Valutare la pericolosità sismica significa stabilire qual’è la probabilità che una certa zona, in un determinato intervallo di tempo – che di solito è di 30/50 anni – venga colpita da un terremoto la cui sollecitazione è superiore ad una soglia prestabilita.

“La maggior parte delle mappe di percolosità sismica – spiega Massimo Cocco dell’Istituto nazionale di geofisica e vulcanologia – non dipendono dal tempo; per come si evolve la sismicità noi invece sappiamo che la probabilità di occorrenza (cioè a dire la probabilità di avere un terremoto) cambia nel tempo.

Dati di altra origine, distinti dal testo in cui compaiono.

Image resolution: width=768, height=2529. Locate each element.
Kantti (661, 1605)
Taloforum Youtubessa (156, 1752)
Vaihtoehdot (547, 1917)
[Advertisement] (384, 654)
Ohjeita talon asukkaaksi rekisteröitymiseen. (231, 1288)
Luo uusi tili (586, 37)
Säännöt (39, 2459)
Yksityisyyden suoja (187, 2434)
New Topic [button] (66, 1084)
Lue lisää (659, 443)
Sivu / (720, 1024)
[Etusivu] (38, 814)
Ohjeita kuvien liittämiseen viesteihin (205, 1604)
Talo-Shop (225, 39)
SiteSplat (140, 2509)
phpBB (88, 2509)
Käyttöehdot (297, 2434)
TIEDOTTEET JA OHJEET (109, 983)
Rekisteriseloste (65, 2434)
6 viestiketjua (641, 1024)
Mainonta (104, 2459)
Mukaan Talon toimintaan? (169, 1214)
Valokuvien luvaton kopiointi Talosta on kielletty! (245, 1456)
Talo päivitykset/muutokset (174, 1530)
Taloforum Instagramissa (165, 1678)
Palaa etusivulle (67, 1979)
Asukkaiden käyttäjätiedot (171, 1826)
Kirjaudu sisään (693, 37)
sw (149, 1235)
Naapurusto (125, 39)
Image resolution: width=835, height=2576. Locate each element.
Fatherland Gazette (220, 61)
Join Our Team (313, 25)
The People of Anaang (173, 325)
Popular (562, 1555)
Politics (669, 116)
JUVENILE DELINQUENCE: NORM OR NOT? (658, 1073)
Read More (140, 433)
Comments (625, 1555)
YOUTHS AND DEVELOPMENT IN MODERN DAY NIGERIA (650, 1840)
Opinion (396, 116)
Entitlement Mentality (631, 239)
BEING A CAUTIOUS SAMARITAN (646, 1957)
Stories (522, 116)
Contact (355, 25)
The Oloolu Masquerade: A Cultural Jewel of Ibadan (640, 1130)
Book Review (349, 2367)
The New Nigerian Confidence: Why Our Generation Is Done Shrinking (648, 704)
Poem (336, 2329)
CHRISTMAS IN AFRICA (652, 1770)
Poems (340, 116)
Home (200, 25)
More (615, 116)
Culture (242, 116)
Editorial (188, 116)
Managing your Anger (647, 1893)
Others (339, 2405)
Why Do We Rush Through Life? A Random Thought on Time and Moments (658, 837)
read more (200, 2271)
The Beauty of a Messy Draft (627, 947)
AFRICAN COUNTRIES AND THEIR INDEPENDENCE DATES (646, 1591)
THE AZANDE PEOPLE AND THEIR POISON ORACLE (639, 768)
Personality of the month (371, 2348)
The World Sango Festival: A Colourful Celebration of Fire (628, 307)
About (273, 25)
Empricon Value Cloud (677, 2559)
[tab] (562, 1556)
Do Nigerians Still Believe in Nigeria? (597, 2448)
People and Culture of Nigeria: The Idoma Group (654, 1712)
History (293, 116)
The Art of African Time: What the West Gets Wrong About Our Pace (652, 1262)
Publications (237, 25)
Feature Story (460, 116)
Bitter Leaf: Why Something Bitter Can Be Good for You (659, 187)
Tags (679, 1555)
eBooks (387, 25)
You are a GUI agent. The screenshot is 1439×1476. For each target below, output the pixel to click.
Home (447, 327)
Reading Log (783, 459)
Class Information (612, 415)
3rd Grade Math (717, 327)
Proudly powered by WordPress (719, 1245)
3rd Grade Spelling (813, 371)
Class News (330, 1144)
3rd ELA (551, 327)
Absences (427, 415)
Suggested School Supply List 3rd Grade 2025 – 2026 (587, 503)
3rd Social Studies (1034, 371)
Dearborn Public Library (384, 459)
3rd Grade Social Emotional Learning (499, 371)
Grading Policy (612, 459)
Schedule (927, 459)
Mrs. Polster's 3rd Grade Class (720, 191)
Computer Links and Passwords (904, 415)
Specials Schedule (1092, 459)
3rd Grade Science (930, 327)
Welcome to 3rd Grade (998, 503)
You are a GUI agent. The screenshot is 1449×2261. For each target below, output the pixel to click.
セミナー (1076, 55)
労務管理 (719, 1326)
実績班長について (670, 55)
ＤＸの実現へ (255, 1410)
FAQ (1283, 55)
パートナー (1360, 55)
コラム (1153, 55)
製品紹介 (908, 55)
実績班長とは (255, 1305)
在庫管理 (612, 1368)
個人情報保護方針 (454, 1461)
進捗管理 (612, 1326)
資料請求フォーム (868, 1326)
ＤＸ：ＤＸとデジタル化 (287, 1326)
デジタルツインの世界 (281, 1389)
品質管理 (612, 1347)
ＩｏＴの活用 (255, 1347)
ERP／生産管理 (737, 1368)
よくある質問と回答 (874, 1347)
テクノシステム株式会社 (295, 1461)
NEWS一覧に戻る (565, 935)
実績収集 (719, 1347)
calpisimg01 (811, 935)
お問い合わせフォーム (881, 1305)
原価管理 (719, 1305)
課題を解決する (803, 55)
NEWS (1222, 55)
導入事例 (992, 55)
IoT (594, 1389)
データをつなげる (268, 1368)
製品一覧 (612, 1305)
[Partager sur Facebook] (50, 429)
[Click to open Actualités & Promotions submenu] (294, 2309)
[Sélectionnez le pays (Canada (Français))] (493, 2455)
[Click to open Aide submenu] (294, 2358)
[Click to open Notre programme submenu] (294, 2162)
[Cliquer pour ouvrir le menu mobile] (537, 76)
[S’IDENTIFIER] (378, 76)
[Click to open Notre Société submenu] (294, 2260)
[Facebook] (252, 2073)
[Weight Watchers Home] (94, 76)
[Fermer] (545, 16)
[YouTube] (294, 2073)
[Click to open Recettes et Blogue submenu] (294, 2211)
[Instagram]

L’obiettivo, pertanto, è quello di realizzare mappe che evolvono nel tempo”. Ed in questa direzione una valenza significativa assume propria la sismologia statistica che – oltre a fornire un contributo diretto alla mitigazione del rischio sismico - serve a comprendere l’evoluzione nello spazio e nel tempo della sismicità; il workshop è stata l’occasione per vedere come questi strumenti possono essere utilizzati anche nelle emergenze.

Al workshop, che si chiude oggi, sono stati presentati due progetti che vedono impegnati gruppi di ricerca di Italia, Francia e Germania e che coinvolgono attivamente l’Ingv. Si tratta del Neries - NEtwork of Research Infrastructures

for European Seismology (Studio integrato del rischio sismico e della previsione in Europa e nel mondo) e del SAFER -Seismic eArly warning For EuoRope (Allerta, analisi in tempo reale dei segnali sismici e previsione dei terremoti).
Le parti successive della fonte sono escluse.